W10 NH Dycore with SL transport Performance Phase 1

This page should describe Performance Assessment Tests performed for this stand alone feature and should provide links to all the result pages.

Date last modified:  

Contributors: Andrew Bradley, Oksana Guba

Summary

The NH dycore with SL transport is significantly faster at all node counts and at resolutions ranging from 100km to 13km.    

Performance Test 1    Standalone dycore


SL performance was measured at full scale on Edison and Cori-KNL. Results are documented in these slides. The first figure below is from those slides. The second figure shows SL performance when coupled to preqx, theta-l hydrostatic, and thetal-l nonydrostatic dycores/modes. In the first figure, there are 40 tracers; in the second, only 10.


Performance Test 2: theta + sl in an FC compset 


Performance for coupled runs from /wiki/spaces/COM/pages/941096965 is evaluated from timers for FC simulations on 75 anvil nodes (2700 mpi ranks, 2 homme elements per rank). We compare two runs, both use theta dycore, one uses Euler transport, another one uses SL.

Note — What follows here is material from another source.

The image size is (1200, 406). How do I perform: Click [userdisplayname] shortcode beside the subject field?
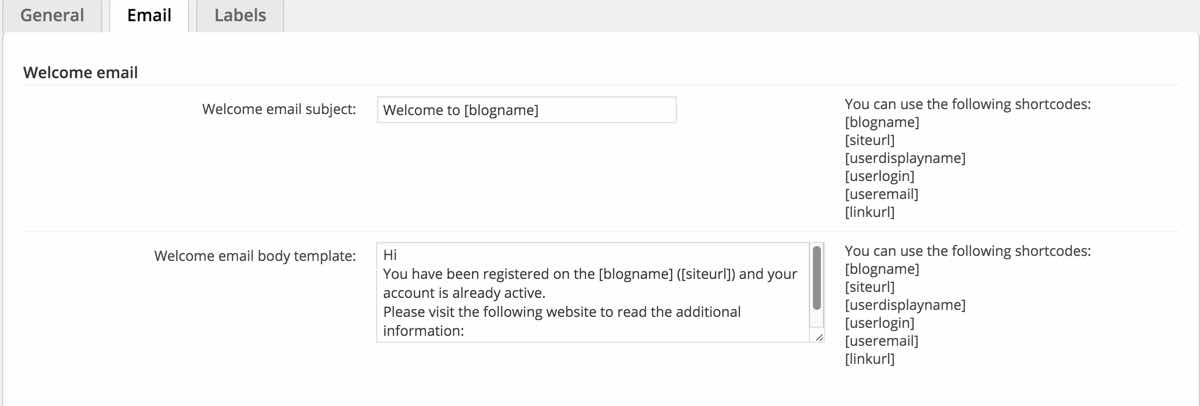click(905, 158)
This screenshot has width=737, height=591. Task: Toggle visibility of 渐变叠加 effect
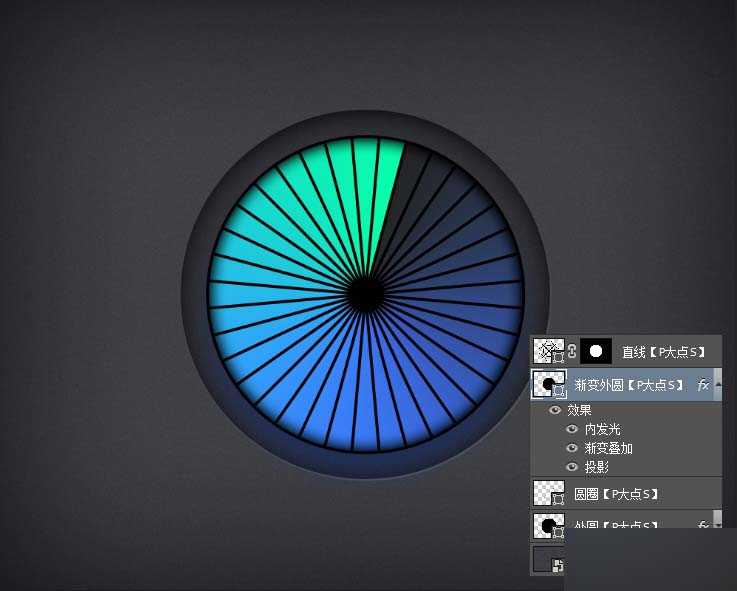[x=572, y=448]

Run with theta dycore and Euler tracers, default settings for divergence damping: cam_run3 (total homme time)=12613, dynamics in homme=2897, adv+remap in homme=8951

Run 20, as in the page above, with theta dycore and SL transport, almost optimal configuration for divergence damping: cam_run3 (total homme time)=3654, dynamics in homme=1887, adv+remap in homme=1618

Overall, total saving in homme time is of more than factor of 3 for 1 degree run. (Once we have the most tuned configuration, we will post its timers here, and maybe compare them with default preqx run).